Friday, November 26, 2010

Cranberry Snowdrift Bars . . .


Along with producing way too many rolls and whipping up about three times the amount of mashed potatoes actually needed for Thanksgiving dinner, did you also happen to make a hefty surplus of cranberry sauce? You did? Me too. We have a mountain of mashed spuds left. What could I possibly have been thinking as I peeled my millionth potato on Thursday morning? That the Waltons might turn up uninvited on our front porch, with John Boy in the lead?




It's All Gravy . . .

The only thing we never seem to make too much of is gravy, a vital substance. Not unlike human plasma in its importance, it ties the whole feast together. Most folks can't live without it on their turkey, though I've heard that a few can. My two sons, along with a couple of their friends, descended on our kitchen this afternoon after they'd all been out  power-shopping (teenage-boy style power shopping, that is). Clearly ravenous, they attacked the leftover provisions with a vengeance, each plate piled higher than the next. I was grateful that the absence of gravy, which I assume they found startling, didn't dampen their enthusiasm.


About this recipe . . .

In light of the cranberry sauce surplus, I was happy to have an opportunity to try out this surprisingly different recipe that hails from Dede Wilson's book, A Baker's Field Guide to Christmas Cookies. I don't know which appeals to me more, the bars themselves or their cute name. Both are delightful.

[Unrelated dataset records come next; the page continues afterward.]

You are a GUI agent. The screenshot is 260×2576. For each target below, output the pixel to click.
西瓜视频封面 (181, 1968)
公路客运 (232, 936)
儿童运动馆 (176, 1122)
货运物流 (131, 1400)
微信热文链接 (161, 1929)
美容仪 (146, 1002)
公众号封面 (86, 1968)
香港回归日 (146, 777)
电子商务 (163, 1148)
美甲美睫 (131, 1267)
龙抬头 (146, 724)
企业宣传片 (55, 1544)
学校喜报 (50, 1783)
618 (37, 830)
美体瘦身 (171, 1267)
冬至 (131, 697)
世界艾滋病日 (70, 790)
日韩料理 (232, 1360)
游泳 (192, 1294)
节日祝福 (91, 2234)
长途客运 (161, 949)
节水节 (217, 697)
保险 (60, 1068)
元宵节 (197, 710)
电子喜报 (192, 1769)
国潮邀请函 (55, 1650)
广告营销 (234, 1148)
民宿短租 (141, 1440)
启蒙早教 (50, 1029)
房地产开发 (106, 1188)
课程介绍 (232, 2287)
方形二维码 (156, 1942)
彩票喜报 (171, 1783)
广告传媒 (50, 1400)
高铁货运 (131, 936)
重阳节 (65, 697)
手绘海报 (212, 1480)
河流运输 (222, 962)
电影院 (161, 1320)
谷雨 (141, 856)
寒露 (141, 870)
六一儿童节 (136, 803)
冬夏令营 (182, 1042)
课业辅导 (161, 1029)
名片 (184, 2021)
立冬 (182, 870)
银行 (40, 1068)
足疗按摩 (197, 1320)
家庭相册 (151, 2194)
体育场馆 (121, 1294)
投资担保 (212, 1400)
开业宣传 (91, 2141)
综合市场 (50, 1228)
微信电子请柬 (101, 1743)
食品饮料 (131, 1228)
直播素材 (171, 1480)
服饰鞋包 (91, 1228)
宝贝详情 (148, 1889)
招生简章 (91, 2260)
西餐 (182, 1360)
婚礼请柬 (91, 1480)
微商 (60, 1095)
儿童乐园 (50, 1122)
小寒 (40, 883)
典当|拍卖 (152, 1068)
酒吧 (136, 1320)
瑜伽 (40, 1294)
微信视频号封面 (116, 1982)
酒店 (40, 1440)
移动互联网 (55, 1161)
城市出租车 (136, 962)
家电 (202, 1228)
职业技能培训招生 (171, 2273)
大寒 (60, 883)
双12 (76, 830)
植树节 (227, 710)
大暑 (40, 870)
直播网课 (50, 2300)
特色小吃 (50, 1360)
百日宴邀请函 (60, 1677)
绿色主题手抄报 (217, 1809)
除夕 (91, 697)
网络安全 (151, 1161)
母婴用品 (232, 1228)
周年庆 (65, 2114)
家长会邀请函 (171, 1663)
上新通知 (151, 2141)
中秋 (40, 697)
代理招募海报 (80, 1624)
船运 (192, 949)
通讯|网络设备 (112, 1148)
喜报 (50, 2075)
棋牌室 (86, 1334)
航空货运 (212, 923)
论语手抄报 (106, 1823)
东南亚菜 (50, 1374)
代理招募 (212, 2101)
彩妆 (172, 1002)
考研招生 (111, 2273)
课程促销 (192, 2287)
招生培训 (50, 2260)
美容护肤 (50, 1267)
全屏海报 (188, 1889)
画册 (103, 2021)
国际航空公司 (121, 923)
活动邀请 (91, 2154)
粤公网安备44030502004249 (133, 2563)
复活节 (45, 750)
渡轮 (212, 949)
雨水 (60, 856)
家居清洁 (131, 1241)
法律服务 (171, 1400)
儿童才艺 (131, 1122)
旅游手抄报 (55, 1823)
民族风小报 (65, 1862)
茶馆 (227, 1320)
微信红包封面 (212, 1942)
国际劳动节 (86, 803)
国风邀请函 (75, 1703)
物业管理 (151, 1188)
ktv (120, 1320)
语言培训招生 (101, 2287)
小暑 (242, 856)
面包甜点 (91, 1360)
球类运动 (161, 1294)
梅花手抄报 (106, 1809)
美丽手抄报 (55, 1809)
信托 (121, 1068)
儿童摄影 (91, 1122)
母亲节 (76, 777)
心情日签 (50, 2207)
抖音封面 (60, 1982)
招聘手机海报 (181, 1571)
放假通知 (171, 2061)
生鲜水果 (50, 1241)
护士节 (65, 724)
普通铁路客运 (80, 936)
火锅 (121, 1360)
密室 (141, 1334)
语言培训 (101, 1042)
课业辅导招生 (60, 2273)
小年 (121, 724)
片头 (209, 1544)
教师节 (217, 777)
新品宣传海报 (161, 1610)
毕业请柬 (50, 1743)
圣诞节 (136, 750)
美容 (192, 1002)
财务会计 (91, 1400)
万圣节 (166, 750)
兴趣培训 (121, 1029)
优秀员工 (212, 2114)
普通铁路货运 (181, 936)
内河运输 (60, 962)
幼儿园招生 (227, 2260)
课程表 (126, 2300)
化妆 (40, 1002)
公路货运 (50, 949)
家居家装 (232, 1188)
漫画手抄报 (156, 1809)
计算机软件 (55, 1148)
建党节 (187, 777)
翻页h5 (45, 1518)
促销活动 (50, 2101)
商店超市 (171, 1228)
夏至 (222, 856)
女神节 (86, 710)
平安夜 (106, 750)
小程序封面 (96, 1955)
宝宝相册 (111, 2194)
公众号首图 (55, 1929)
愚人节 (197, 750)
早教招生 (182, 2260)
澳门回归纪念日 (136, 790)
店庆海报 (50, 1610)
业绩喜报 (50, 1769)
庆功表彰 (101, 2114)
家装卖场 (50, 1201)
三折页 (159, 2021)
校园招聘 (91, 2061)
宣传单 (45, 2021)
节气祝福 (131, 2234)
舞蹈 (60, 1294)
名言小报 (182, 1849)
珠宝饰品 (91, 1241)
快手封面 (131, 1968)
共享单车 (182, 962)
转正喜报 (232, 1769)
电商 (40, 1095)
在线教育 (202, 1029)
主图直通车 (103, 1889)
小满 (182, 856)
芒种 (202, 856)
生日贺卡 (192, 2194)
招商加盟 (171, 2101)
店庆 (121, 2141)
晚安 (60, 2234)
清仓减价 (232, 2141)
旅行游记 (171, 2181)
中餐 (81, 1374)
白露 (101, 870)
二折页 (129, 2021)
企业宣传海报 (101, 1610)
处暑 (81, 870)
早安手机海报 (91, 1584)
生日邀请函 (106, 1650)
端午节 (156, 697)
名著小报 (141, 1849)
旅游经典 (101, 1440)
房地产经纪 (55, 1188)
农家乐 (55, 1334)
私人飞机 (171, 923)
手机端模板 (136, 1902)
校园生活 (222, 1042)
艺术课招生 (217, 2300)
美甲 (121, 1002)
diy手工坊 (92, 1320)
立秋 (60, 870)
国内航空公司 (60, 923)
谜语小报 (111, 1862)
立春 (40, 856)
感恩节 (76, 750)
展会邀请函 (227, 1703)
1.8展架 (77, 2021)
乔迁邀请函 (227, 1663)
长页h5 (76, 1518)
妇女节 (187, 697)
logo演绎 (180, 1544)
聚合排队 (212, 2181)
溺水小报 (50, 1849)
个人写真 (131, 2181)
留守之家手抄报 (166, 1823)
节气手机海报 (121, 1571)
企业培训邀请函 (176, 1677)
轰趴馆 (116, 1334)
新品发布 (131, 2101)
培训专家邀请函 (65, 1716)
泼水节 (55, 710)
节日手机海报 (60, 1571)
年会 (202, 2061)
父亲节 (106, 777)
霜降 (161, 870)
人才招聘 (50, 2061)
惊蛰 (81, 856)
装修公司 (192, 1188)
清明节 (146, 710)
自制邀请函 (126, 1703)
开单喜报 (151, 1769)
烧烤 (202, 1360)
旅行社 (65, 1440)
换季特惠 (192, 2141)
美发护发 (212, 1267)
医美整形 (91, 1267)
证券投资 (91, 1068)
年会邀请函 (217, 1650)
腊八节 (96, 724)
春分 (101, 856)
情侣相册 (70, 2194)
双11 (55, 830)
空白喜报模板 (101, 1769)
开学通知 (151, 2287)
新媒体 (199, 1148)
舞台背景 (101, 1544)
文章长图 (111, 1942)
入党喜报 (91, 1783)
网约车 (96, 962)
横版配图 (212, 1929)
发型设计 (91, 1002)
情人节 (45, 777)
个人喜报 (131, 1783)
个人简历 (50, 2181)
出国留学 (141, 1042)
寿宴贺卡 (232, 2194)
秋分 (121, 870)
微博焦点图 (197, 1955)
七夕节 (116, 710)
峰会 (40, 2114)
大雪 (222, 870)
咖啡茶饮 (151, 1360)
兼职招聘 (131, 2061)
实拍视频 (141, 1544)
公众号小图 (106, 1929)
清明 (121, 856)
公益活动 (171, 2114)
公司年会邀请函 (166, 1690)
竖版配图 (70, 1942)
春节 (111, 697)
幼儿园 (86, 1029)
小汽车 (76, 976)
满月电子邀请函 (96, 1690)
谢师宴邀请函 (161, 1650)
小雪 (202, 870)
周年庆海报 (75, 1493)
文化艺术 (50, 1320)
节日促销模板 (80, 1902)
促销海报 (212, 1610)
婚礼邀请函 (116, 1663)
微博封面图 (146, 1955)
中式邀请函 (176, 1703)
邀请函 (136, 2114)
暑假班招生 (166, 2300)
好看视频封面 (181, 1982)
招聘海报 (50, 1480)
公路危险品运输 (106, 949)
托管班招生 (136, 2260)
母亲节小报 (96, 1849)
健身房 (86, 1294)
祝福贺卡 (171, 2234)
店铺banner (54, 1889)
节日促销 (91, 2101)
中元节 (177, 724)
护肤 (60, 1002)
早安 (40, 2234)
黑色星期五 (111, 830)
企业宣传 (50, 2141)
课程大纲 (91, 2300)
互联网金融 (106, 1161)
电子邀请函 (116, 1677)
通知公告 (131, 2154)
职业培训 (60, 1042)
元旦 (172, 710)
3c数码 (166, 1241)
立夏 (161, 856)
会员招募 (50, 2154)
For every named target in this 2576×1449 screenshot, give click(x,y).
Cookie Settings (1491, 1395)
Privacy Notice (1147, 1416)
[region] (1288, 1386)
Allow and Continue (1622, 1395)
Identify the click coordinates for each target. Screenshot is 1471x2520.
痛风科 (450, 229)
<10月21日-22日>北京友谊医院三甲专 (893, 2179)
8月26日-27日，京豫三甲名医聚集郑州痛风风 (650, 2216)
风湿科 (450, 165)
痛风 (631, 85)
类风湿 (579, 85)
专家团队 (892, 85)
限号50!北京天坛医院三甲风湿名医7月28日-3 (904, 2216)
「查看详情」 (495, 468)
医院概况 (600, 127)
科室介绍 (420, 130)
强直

These bars start out with a tender-crunchy base, kind of like a shortbread crust. That's baked, and then topped with cranberry sauce, then a meringue is spread over the top of that and it all goes back into the oven. The end result is delicately crisp, sweet, and just tart enough.

I stuck pretty closely to the original formula, just reworded it.

Cranberry Snowdrift Bars
(For a printable version of this recipe, click here!)

Preheat oven to 350 degrees. Coat an 8" x 8" square pan with vegetable spray. 

Ingredients for Crust:
1 and 1/4 cups All Purpose flour
1 pinch of salt
1/2 cup of unsalted butter, softened
1/4 cup granulated sugar
1/4 tsp. vanilla extract

Ingredients for filling and topping:
1 cup whole berry cranberry sauce (homemade or canned; needs to be thick and not watery)
whites from 2 large eggs (about 2 oz. of egg whites, total; whites at room temperature whip up best)
1/8 tsp. cream of tartar
1/2 cup granulated sugar
1/4 tsp. vanilla extract

To make the crust:
Whisk together the flour and salt in a bowl. In the large bowl of your mixer, on medium-high speed, beat the butter for a few minutes, until it's creamy. Gradually add in the sugar, beating now on high speed, until the mixture is light and fluffy; this may take several minutes. Add in the vanilla. In thirds, pour in the dry ingredients gradually, beating just until blended.



Pat the crust firmly and evenly into the bottom of the prepared pan. Chill in the fridge for 30 minutes, or in the freezer for about 15 minutes, before baking.



Bake until dry to the touch and light golden brown, with darker golden areas around the edges--about 30 to 40 minutes. Don't turn off the oven when you take the pan out.


Cool the pan on a rack for five minutes, then spread the cranberry sauce over it.

Make the meringue topping:
In a smaller mixer bowl, using the whip attachment, whip the egg whites on high speed until foamy. Add in the cream of tartar and beat until soft peaks form. Then, gradually add in the sugar, beating on high until stiff--but not dry--peaks form. Add in the vanilla.

Spread the meringue evenly over the cranberry filling, using the back of a spoon to push it out to the edges. Make some cute swirls in the top of the meringue.



Put the pan back into the oven, and bake for about 25 minutes, until the meringue is just very lightly browned.


Cool the bars, in their pan, on a cooling rack.